Monsieur Y s’était d’ailleurs décrit auprès du médecin du travail comme fragile psychologiquement avant l’arrivée de Monsieur E.
Il convient de distinguer le harcèlement moral du stress au travail.
Les délégués du personnel n’ont jamais fait état d’une quelconque difficulté en matière de harcèlement moral, il en est de même de l’inspecteur du travail lors du contrôle effectué en février 2012 et Monsieur Y dépendait des responsables de production, processus dans lequel Monsieur E ne s’immisçait pas.
Le jugement devra donc être réformé en toutes ses dispositions , Monsieur Y débouté de toutes ses demandes et condamné à lui payer la somme de 1 500€ en application de l’article 700 du code de procédure civile.
Par conclusions reçues au greffe le 27 février 2017, Monsieur Y demande à la cour de confirmer le jugement entrepris en ce qu’il a dit qu’il avait fait l’objet d’un harcèlement moral et lui a alloué de ce chef des dommages et intérêts pour préjudice moral, outre la somme de 1 000€ sur le fondement de l’article 700 du code de procédure civile et, formant appel incident :
'Réformer le jugement entrepris en ce qu’il a dit que le licenciement pour impossibilité de reclassement suite à inaptitude médicalement constatée est justifié.
Statuant à nouveau :
'Prononcer la nullité du licenciement intervenu pour harcèlement moral,
'Condamner la SAS Pubifix à lui verser les sommes suivantes :
' 4 108€ au titre de l’indemnité de préavis,
' 410,80€ indemnité de congés payés sur préavis,
'75 000€ de dommages et intérêts pour préjudice moral
'49 296€ d’indemnité de licenciement nul sans cause réelle et sérieuse, et à défaut pour harcèlement moral,
' 2 000€ en application de l’article 700 du code de procédure civile.

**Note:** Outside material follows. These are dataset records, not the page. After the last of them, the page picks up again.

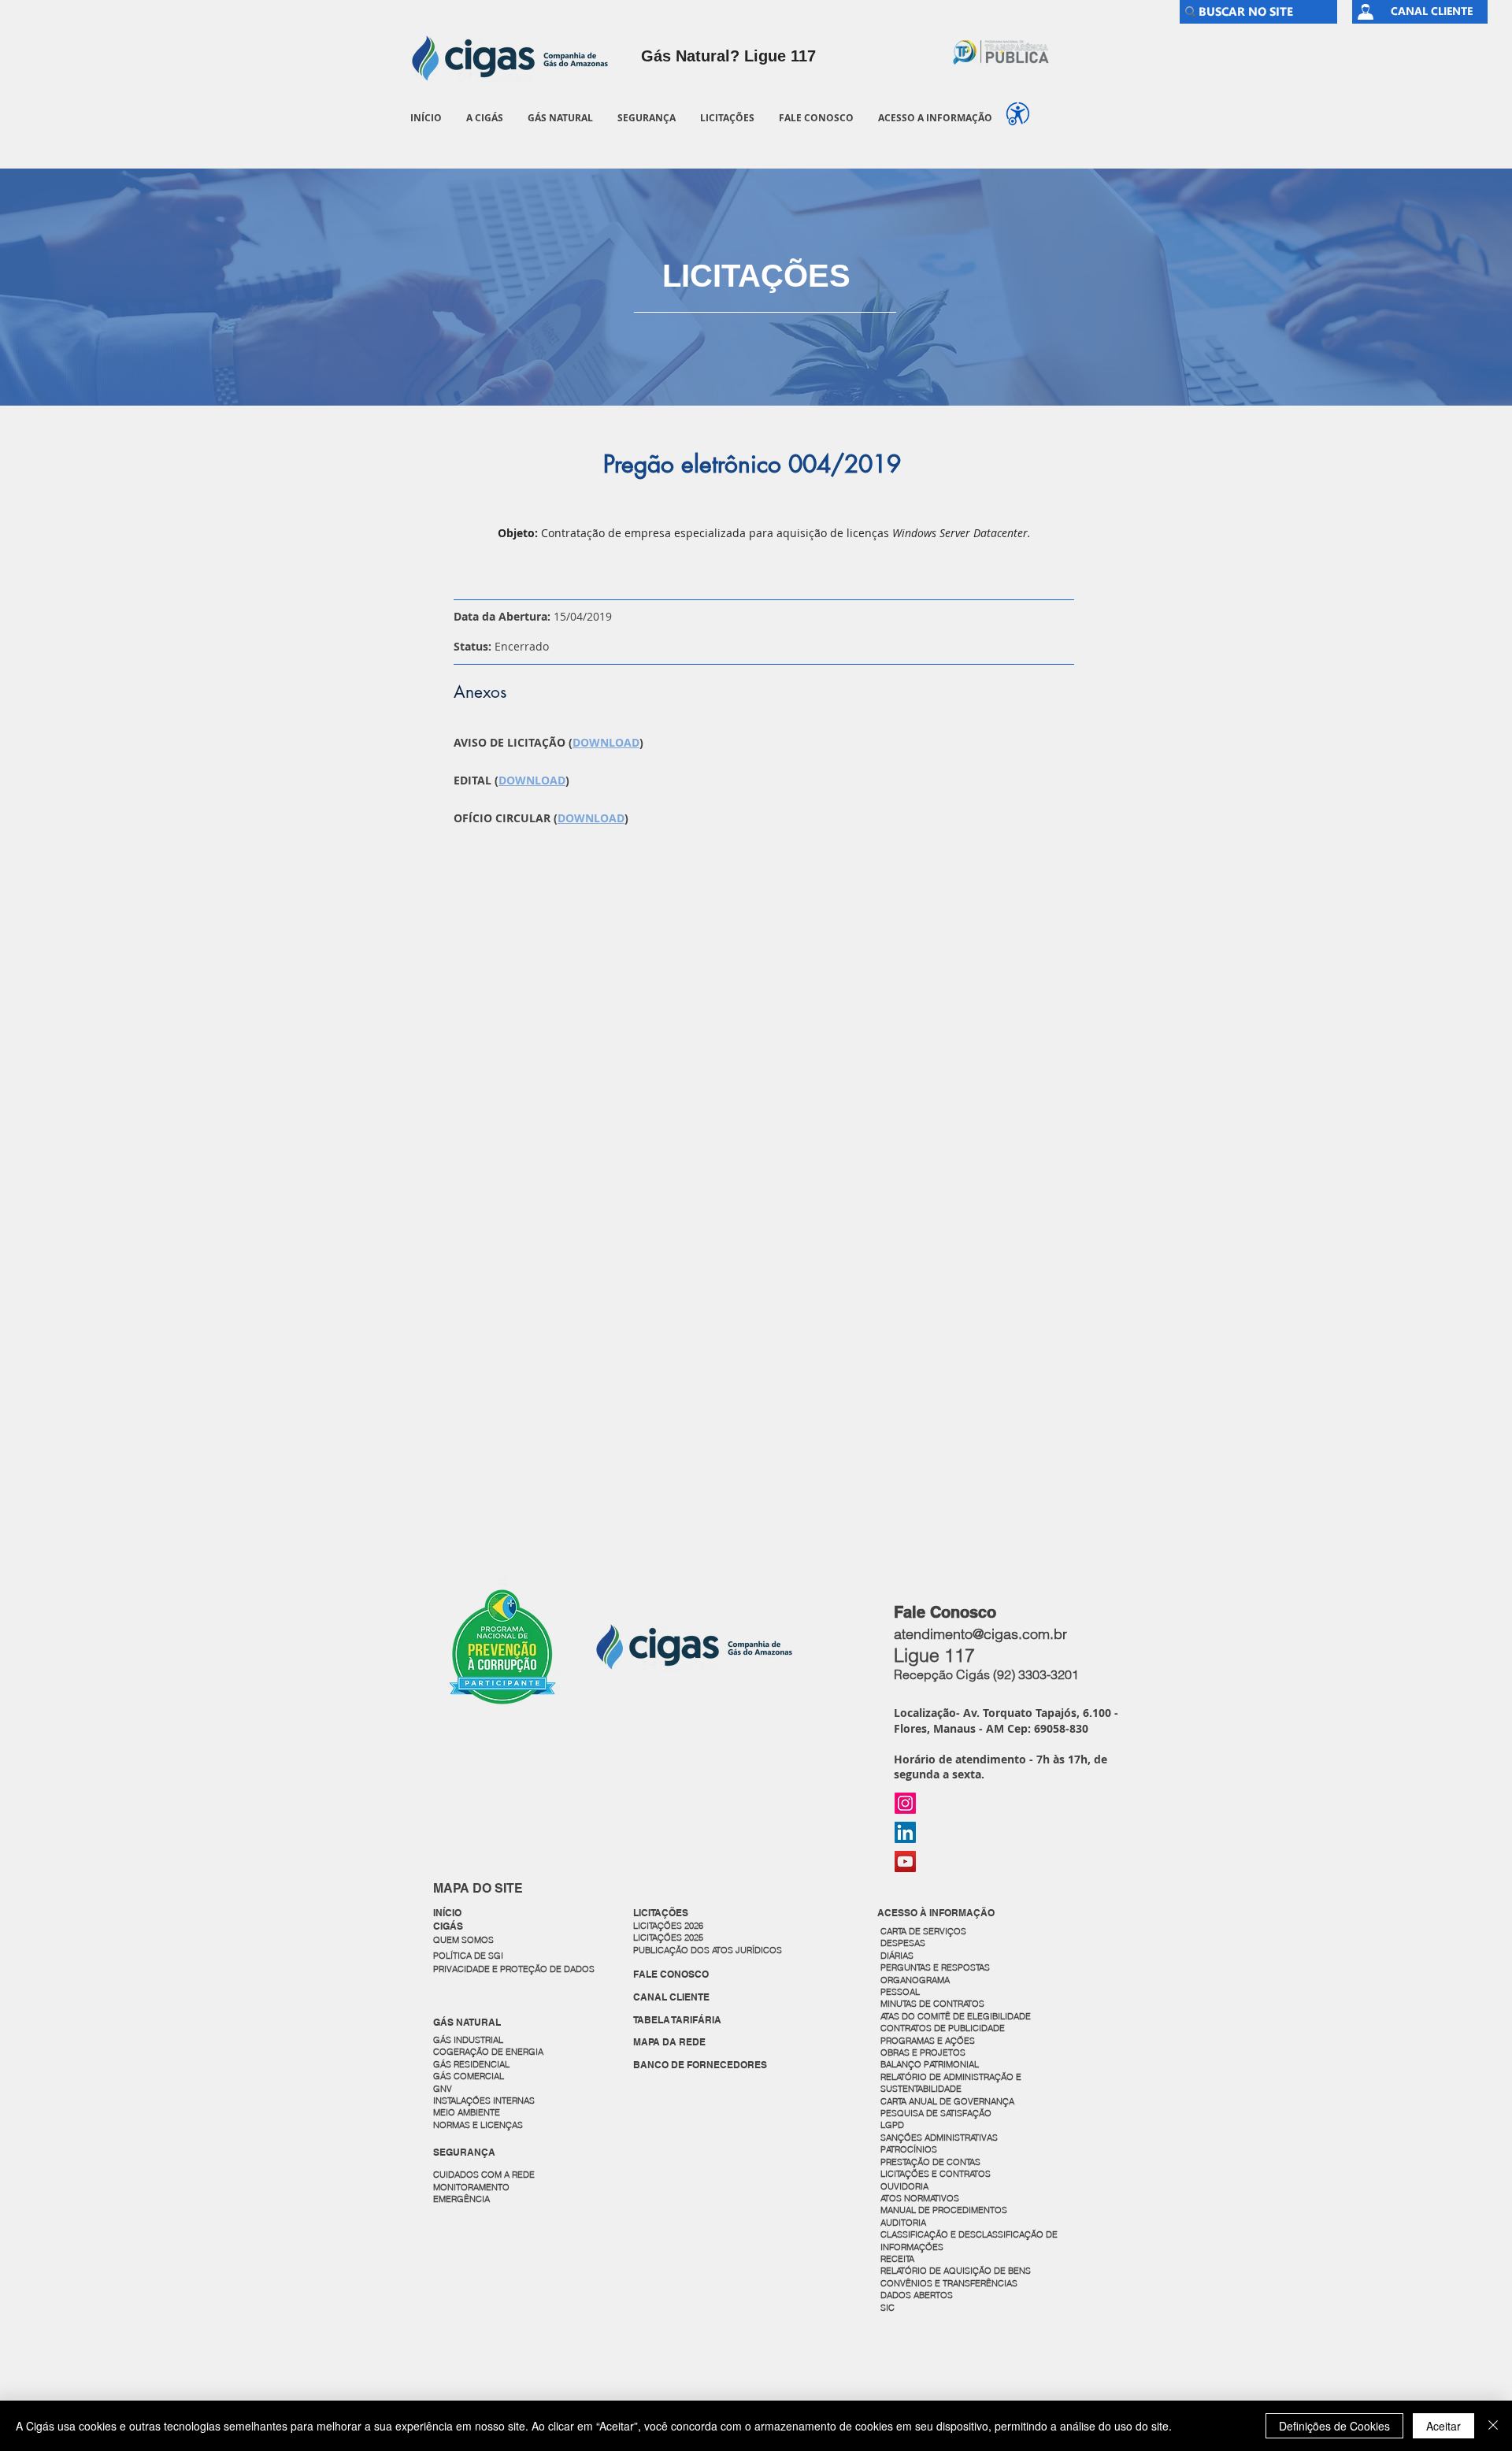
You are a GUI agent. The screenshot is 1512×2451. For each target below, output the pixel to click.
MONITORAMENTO (471, 2187)
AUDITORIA (903, 2222)
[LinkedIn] (905, 1832)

Monsieur Y indique que ce n’est pas parce qu’il a reçu un avertissement en 2007 que ses relations avec l’ancienne direction étaient conflictuelles.
Comme d’autres salariés, il va subir le comportement irascible et colérique de Monsieur E et les humiliations qu’il lui infligeait. Cela ira jusqu’à son hospitalisation au Centre Camille Claudel à Angoulême et à son licenciement pour inaptitude.
Il rappelle que lorsque l’inaptitude trouve sa cause directe et certaine dans des actes de harcèlement moral commis par l’employeur, le licenciement est nul.
Il fait état des attestations de Monsieur B, de Madame C-De-D et du nombre de salariés qui ont quitté l’entreprise avec la peur persistante d’affronter Monsieur E. C’est pour cette raison que lui-même n’a pas souhaité l’intervention du médecin du travail et, encore moins, du délégué du personnel.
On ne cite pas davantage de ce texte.